OMG My auntie used to live in Alpha drive!!! I **think** it was number 23 but she lived in a few of the streets down that way - Rock Lane West and Bedford Road!

It is not too bad down that way from what I know now - been a whiel since I lived there although my grandad lives round the corner


----------



## BecciBoo (Aug 31, 2007)

brittone05 said:


> OMG My auntie used to live in Alpha drive!!! I **think** it was number 23 but she lived in a few of the streets down that way - Rock Lane West and Bedford Road!
> 
> It is not too bad down that way from what I know now - been a whiel since I lived there although my grandad lives round the corner


What a small world :lol2:


----------



## Great-Geckos (Jul 25, 2007)

Hi there, 

Rock ferry - brave choice. 

Andy's aquatics is a fish and reptile shop in new ferry (the shopping end of rock ferry - its just a bit further along from iceland and on the other side of the road.

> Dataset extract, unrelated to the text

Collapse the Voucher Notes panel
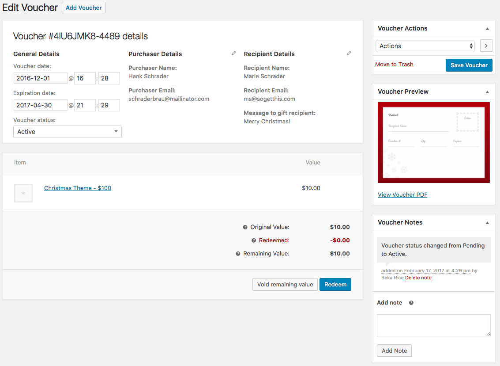The height and width of the screenshot is (366, 500). coord(487,222)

Anyway, good luck with the move! And give me a shout and pop over to me again when you are settled (you and Jake came to mine in New Brighton to rescue me from Mr meanie - the scary leo!!).


----------



## treeboa (May 4, 2005)

theres a petshop near arrowe park on the woodchurch estate, always used to be very reasonable on foods


----------



## Young_Gun (Jan 6, 2007)

ViRMiN said:


> Top marks from me as usual for Rick! :no1:


Listen to this guy, he knows what he is talking about :lol2:

Jake is welcome to come over to mine and see some real snakes aswell if he wants :no1:


----------



## brittone05 (Sep 29, 2006)

The shop near Arrowe Park is called Kays pets. Last time I was there, they had emaciated baby geckos who has tonnes of retained shed on them - the owners answer to getting it off - moist hide I hear you say!! Not a chance, he ran them under the cold water tap and picked it off!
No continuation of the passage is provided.